The pictures in the listing below are to be skipped, while the lines between the line holding "Click the OAuth 2.0 Setup heading" and the line holding "Task: Click 'Dive deeper in AI Mode' button", inclusive, are to be output exactly.

§ **Dataset**
╔══
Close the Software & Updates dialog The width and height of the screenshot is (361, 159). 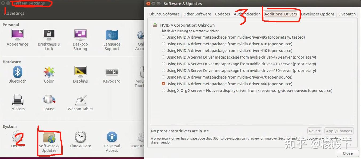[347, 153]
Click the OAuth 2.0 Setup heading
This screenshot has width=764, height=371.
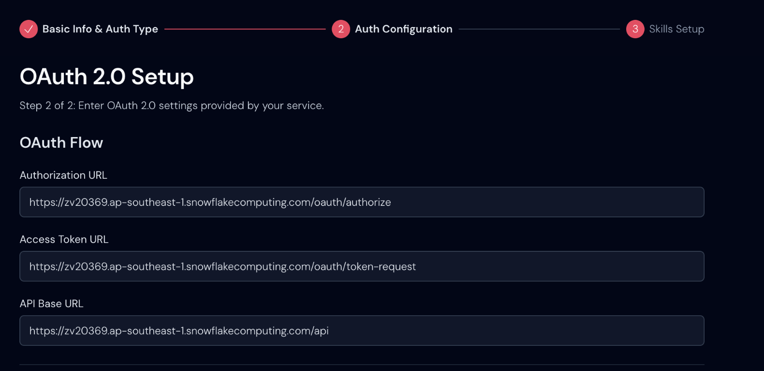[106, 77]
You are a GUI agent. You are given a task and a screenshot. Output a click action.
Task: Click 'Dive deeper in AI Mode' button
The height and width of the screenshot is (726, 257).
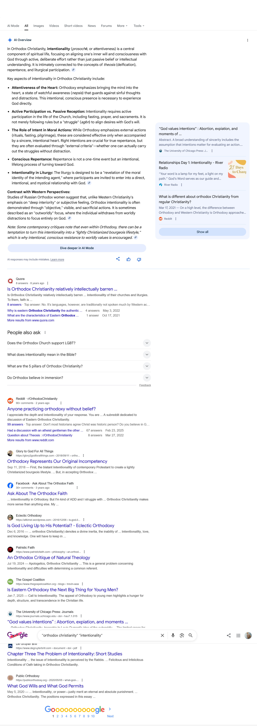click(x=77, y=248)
╚══
╔══
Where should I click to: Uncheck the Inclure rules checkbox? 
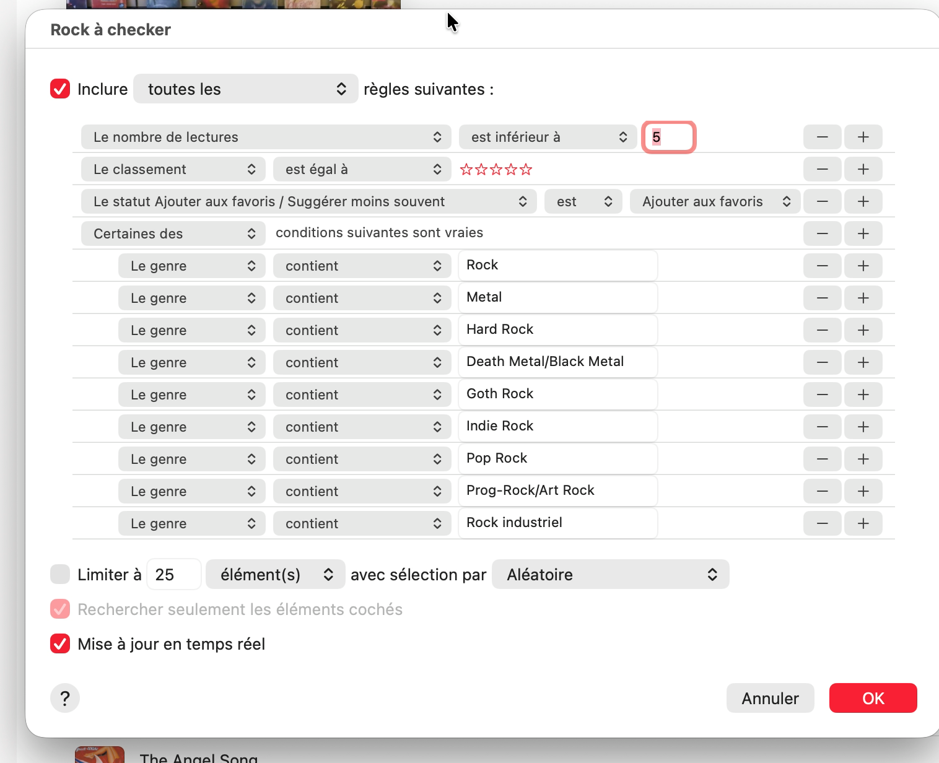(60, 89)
╚══
§ **Exercise solution**
Click the OAuth 2.0 Setup heading
This screenshot has width=764, height=371.
[106, 77]
You are a GUI agent. You are given a task and a screenshot. Output a click action.
Task: Click 'Dive deeper in AI Mode' button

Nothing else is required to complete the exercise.